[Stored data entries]
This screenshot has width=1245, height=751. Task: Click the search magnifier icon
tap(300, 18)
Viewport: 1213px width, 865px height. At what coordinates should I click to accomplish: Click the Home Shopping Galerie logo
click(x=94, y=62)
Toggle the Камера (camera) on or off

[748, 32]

■ **What you have to do**: Would you set down every record again, exactly as it appears above?

■ **Task result**:
This screenshot has width=1245, height=751. Task: Click the search magnifier icon
tap(300, 18)
Viewport: 1213px width, 865px height. At what coordinates should I click to accomplish: Click the Home Shopping Galerie logo
click(x=94, y=62)
Toggle the Камера (camera) on or off

[748, 32]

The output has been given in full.